PHP Object Injection Vulnerability in Leaky Paywall
We recently started proactively monitoring for evidence of some high risk vulnerabilities when changes are made to WordPress plugins and if we had more customers we could expand the proactive monitoring to more types of vulnerabilities. One of the types of vulnerabilities we are looking for are PHP object injection vulnerabilities since those are likely to be exploited if hackers become aware of them. Through that we came across a PHP object injection vulnerability in the plugin Leaky Paywall, which permits implementing a paywall on a website.
That a plugin used for business purposes has a serious vulnerability is all too common in our experience and is good reminder of the value of getting a security review of plugins that business can make a lot of sense. Through our service, paying customers can suggest and vote for plugins to have a review done. We also recently introduced the option to purchase the same type of review for a plugin of your choice.

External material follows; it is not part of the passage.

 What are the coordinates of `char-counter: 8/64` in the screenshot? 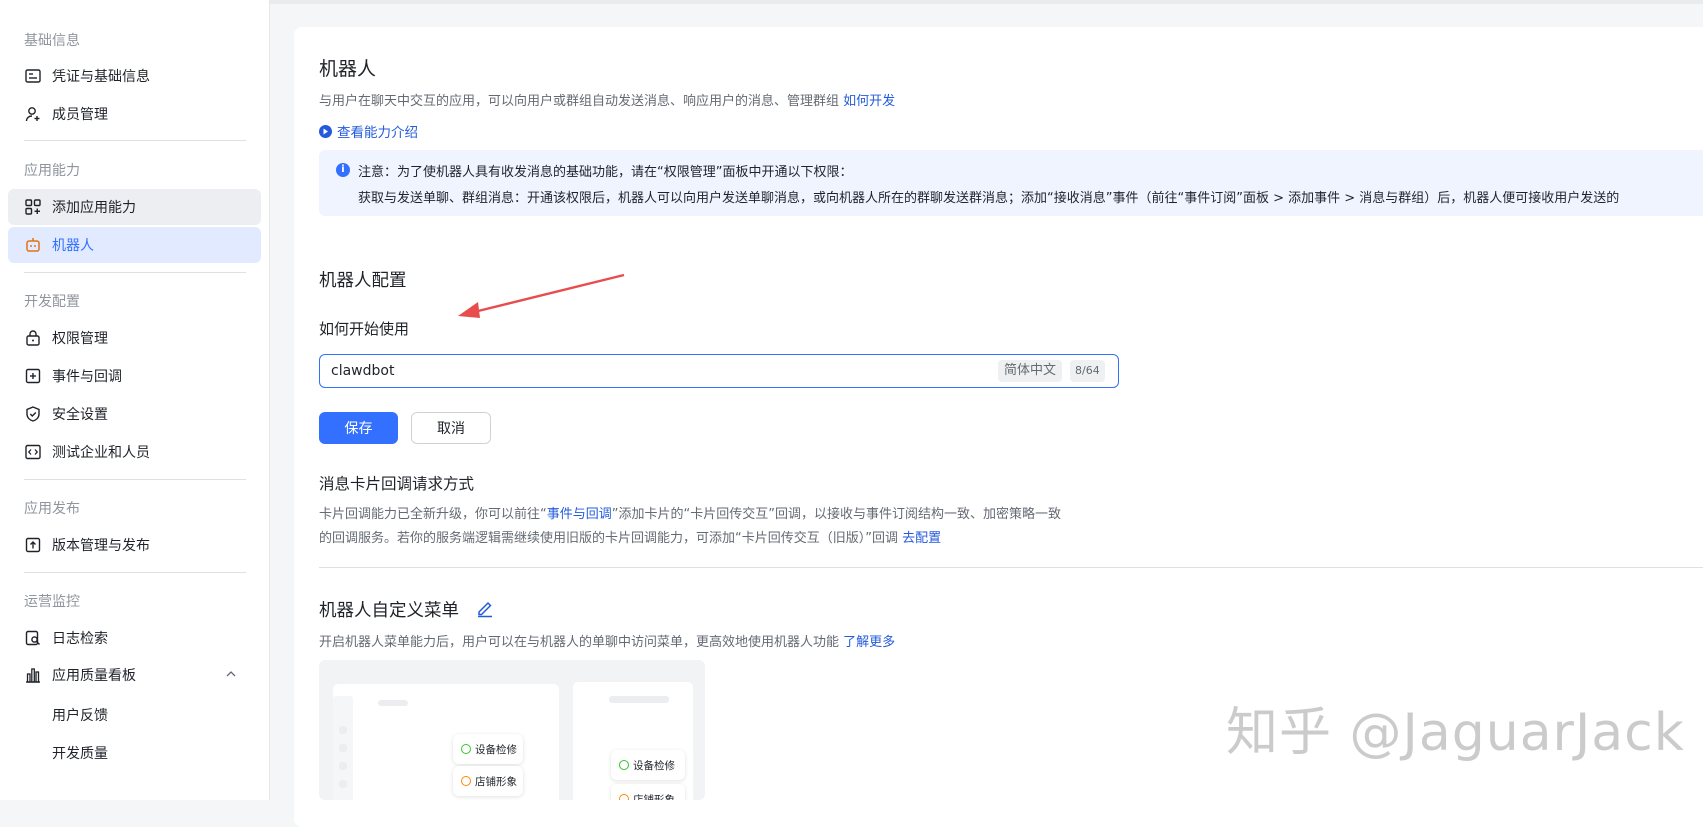 It's located at (1088, 371).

The plugin makes the function process_cookie_requests() available through WordPress AJAX functionality whether the request comes from someone that is logged in to WordPress or not (/include/class-restrictions.php):
11 12 | add_action( 'wp_ajax_nopriv_leaky_paywall_process_cookie', array( $this, 'process_cookie_requests' ) ); add_action( 'wp_ajax_leaky_paywall_process_cookie', array( $this, 'process_cookie_requests' ) ); |
In the process_cookie_requests() function, if the cookie “issuem_lp” exists its value would be unserialized, which permits PHP object to occur:
59 60 61 | if ( !empty( $_COOKIE['issuem_lp'] ) ) { $available_content = maybe_unserialize( stripslashes( $_COOKIE['issuem_lp'] ) ); } |
There was similar code in the function process_requests() in the file /class.php, which may also be vulnerable.

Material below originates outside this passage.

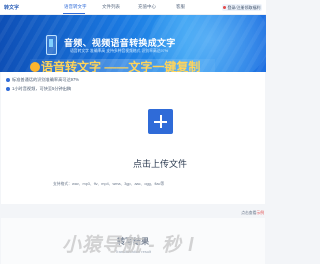 Image resolution: width=320 pixels, height=264 pixels. I want to click on feature-speed-text: 1小时音视频，可快至5分钟出稿, so click(42, 88).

After we notified the developer of the issue they released version 4.9.2, which resolves the vulnerability by replacing the usage serialization and unserialization with JSON encoding and decoding.
Proof of Concept
With our plugin for testing for PHP object injection installed and activated, set the value of the cookie “issuem_lp” to “O:20:”php_object_injection”:0:{}” and then when you visit the following URL the message “PHP object injection has occurred.” will be shown.

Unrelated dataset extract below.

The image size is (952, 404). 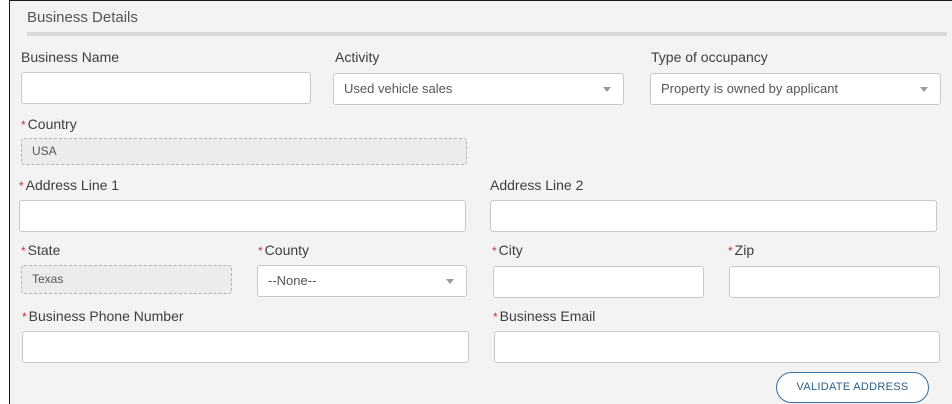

Make sure to replace “[path to WordPress]” with the location of WordPress and “[valid post ID]” with the ID number of a valid post.
http://[path to WordPress]/wp-admin/admin-ajax.php?action=leaky_paywall_process_cookie&post_id=[valid post ID]
Timeline
- August 10, 2017 – Developer notified.
- August 15, 2017 – Developer responds.
- August 17, 2017 – Version 4.9.2 released, which fixes vulnerability.